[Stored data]

[Start of Attachment]

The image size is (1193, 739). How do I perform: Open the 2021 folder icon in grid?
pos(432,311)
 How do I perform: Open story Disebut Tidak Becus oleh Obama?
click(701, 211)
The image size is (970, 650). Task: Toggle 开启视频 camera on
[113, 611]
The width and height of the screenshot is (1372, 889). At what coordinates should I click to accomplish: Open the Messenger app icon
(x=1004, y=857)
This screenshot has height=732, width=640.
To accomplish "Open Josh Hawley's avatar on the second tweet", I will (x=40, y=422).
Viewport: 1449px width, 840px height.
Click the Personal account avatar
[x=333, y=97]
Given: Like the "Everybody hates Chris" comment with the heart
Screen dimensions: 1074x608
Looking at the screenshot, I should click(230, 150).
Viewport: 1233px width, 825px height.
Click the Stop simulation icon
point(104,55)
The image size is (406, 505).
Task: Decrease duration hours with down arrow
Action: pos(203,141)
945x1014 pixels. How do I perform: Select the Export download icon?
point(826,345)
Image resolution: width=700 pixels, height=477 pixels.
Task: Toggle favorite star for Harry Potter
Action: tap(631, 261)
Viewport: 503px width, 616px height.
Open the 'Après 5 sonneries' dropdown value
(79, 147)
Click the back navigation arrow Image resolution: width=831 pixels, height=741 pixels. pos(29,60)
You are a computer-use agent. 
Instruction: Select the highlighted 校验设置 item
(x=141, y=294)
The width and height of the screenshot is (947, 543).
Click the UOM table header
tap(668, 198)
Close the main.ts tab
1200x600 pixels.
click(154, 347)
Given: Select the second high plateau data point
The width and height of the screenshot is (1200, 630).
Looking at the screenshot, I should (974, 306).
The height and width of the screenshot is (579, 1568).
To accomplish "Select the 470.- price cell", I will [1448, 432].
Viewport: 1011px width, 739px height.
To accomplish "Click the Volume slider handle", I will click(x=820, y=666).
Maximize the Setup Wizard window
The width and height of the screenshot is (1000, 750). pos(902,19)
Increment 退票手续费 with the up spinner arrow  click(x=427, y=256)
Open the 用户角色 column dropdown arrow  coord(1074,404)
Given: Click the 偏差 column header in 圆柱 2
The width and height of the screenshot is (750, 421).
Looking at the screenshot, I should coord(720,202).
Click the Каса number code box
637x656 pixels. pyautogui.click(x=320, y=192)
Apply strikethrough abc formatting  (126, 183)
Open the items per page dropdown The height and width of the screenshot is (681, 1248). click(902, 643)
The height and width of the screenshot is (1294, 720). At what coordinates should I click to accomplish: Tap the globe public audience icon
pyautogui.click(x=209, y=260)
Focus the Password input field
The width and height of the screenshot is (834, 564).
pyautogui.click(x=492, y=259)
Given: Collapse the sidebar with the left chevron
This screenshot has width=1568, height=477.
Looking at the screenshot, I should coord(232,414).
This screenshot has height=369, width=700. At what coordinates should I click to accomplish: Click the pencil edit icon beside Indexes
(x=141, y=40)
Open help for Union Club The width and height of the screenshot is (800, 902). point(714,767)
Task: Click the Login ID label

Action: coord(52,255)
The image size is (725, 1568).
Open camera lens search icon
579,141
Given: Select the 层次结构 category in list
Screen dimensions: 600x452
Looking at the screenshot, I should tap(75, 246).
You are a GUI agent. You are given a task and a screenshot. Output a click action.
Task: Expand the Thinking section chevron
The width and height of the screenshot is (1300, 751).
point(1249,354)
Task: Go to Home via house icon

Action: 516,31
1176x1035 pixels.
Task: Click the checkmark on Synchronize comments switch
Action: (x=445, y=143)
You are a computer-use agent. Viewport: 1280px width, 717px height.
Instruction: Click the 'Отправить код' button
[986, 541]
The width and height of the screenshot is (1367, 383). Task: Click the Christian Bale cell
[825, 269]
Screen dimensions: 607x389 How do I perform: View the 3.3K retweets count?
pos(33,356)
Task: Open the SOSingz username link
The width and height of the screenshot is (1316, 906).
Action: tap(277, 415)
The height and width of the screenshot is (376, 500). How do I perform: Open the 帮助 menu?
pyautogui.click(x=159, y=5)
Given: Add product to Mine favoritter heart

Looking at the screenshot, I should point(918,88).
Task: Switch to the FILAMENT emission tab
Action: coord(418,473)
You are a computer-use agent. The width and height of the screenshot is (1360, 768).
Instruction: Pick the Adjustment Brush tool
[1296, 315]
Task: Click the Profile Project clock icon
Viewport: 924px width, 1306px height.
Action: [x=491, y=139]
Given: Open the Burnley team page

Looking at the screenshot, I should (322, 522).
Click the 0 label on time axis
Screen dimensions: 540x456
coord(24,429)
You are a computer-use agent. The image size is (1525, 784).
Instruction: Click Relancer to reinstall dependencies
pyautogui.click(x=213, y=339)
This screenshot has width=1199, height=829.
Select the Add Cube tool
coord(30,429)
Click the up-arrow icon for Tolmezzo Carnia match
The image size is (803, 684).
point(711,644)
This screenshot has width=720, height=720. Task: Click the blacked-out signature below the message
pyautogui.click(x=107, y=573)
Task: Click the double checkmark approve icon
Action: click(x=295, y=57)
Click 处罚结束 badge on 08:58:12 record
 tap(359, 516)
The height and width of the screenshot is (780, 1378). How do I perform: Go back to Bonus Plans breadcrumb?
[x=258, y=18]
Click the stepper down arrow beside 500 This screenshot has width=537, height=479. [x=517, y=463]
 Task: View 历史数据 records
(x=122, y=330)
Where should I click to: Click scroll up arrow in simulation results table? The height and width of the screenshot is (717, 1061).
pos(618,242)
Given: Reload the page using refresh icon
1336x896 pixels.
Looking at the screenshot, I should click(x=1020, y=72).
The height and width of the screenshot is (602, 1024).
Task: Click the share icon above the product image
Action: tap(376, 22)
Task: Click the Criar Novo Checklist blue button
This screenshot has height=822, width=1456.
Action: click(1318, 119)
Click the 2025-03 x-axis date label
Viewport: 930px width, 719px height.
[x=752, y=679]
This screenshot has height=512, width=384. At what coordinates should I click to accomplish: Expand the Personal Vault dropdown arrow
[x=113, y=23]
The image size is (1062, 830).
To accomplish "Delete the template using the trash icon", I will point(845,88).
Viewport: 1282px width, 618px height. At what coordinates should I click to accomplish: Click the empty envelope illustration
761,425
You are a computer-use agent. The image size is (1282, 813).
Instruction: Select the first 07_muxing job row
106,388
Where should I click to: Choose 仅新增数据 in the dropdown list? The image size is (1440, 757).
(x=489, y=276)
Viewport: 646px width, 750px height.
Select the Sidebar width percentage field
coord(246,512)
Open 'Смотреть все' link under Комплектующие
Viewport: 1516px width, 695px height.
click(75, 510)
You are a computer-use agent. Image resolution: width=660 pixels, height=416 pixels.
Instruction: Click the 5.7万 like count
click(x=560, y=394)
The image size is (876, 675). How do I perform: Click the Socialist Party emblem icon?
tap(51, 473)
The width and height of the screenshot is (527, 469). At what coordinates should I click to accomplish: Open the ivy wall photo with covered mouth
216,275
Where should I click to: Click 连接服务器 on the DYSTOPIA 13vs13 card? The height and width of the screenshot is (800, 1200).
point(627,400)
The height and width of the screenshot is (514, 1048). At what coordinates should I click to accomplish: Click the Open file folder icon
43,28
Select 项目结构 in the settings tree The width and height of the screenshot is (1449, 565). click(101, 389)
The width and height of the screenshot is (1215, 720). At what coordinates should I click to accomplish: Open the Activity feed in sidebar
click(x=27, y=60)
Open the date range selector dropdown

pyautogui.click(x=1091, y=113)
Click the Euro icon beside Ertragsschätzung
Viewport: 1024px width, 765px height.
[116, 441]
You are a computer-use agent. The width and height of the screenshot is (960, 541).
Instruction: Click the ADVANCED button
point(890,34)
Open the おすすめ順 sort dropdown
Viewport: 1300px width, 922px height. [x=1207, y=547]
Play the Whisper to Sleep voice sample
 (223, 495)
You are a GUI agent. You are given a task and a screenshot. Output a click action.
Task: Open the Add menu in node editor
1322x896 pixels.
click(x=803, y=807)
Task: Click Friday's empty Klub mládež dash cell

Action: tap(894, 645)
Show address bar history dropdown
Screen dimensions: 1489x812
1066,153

[End of Attachment]

→ **WHAT IS BEING ASKED**: When a line contains the string "using", copy it from the records.

→ **ANSWER SECTION**:
Given: Reload the page using refresh icon
To accomplish "Delete the template using the trash icon", I will point(845,88).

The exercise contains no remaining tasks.